◆ INSTRUCTIONS TO FOLLOW ◆
In the radical cystectomy abstract, put this sentence into Spanish: "The median postoperative stay was 14 days (range 8–44)."

◆ DOCUMENT EXCERPT ◆
● ● ● ● ●
Objectives To examine the morbidity and mortality of radical cystectomy as currently practised, and to compare the findings with historical data.

Patients and methods The operative mortality and early and late complications were recorded in 101 consecutive patients (median age 65 years, range 38–81; 33 aged > 70 years) undergoing radical cystectomy between April 1992 and October 1997. Fifteen patients had relapsed after previous radical radiotherapy.

Results The median postoperative stay was 14 days (range 8–44). There were two deaths within 60 days of surgery (of patients aged 46 and 59 years) from respiratory failure and sepsis, respectively. The mortality in the elderly was not more than in other age groups. The early morbidity included two cases of lower limb insufficiency, both in the salvage cystectomy group, where the morbidity was significantly higher than in those undergoing primary cystectomy (chi-squared, P < 0.01). Three patients underwent early re-exploration. There were four clinically significant episodes of deep vein thrombosis and two pulmonary emboli that were not fatal.
● ● ● ● ●
◆ GIVEN DATA ◆
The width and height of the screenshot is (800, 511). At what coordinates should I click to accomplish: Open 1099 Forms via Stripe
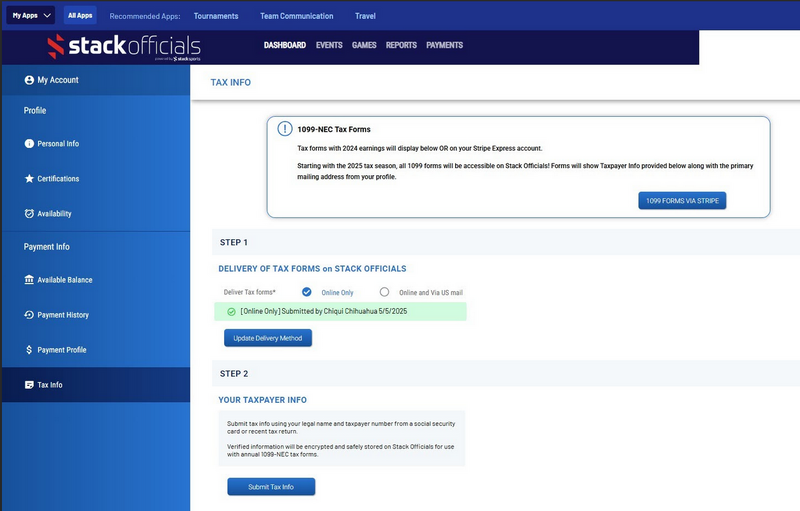coord(682,201)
● ● ● ● ●
◆ ANSWER BELOW ◆
La estancia posoperatoria mediana fue de 14 días (rango 8–44).